Entrevista:O Estado inteligente

quinta-feira, julho 13, 2006

Crime organizado, um inimigo desconhecido - TULIO KAHN

Folha de S. Paulo
13/7/2006

Sem indicadores adequados, as análises sobre o crime organizado são
subjetivas e pouco confiáveis, uma vez que afetadas por interesses

A ONU realizou em fevereiro de 2006, em Viena, um encontro para
estudar formas de aprimorar a coleta de dados criminais para atender
as novas convenções sobre corrupção e crime organizado transnacional
e sugerir indicadores que fossem simples e universalmente
compreendidos para estimar a extensão do crime organizado no mundo a
fim de monitorá-lo e propor medidas para combatê-lo.
A iniciativa derivou do art. 28 da Convenção sobre Crime Organizado
Transnacional, que recomendou o desenvolvimento e compartilhamento de
experiências com relação às atividades criminais organizadas.

## Dados registrados
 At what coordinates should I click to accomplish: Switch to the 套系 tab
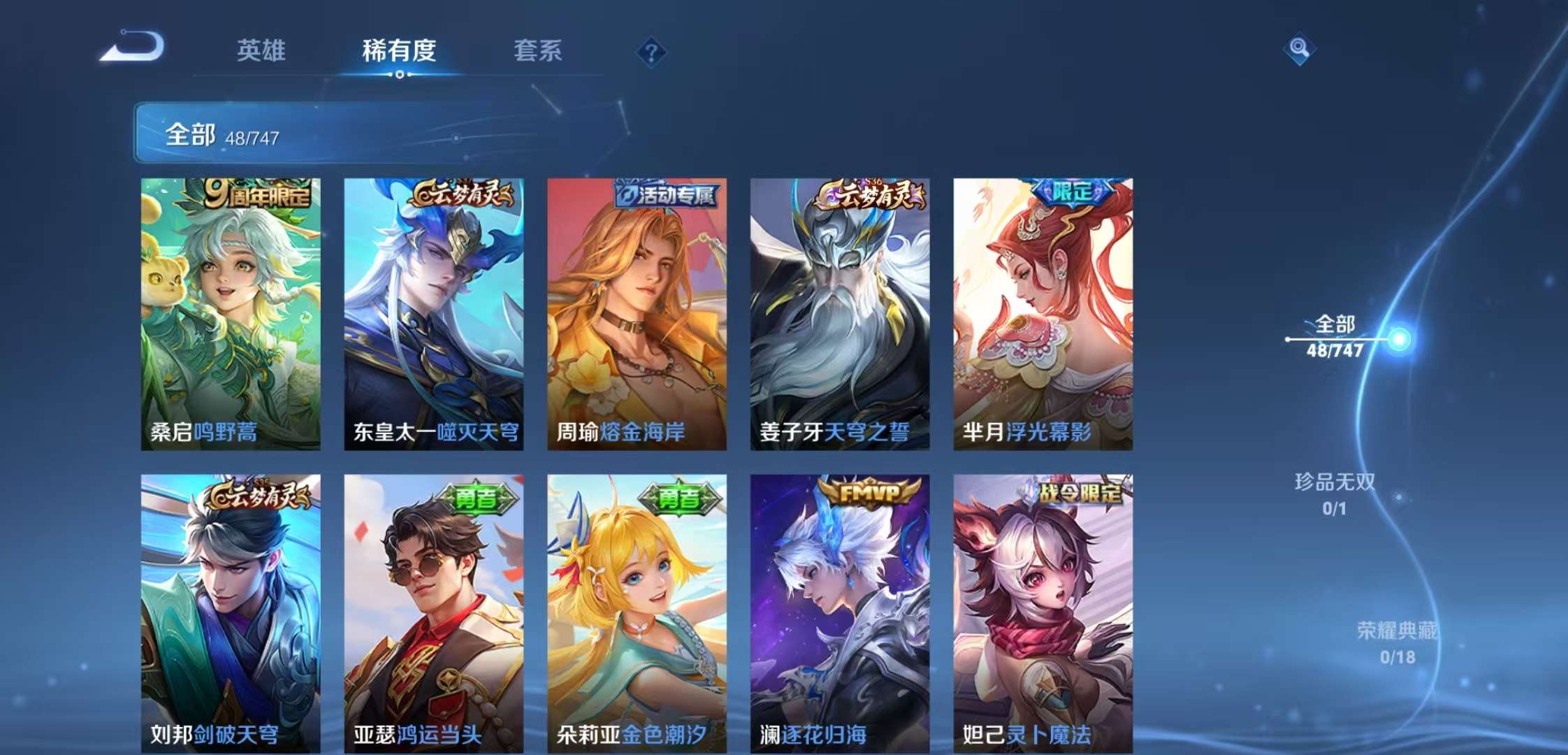coord(538,52)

## O que se pede
• A. Em que cidade a ONU realizou o encontro de fevereiro de 2006 mencionado no texto sobre crime organizado?
• B. Transcreva literalmente o trecho do texto sobre crime organizado que vai de "A iniciativa derivou" até "atividades criminais organizadas.".
Os dados não têm nenhum papel nesta parte.

## Lista de respostas
• A. Em Viena.

• B.
A iniciativa derivou do art. 28 da Convenção sobre Crime Organizado
Transnacional, que recomendou o desenvolvimento e compartilhamento de
experiências com relação às atividades criminais organizadas.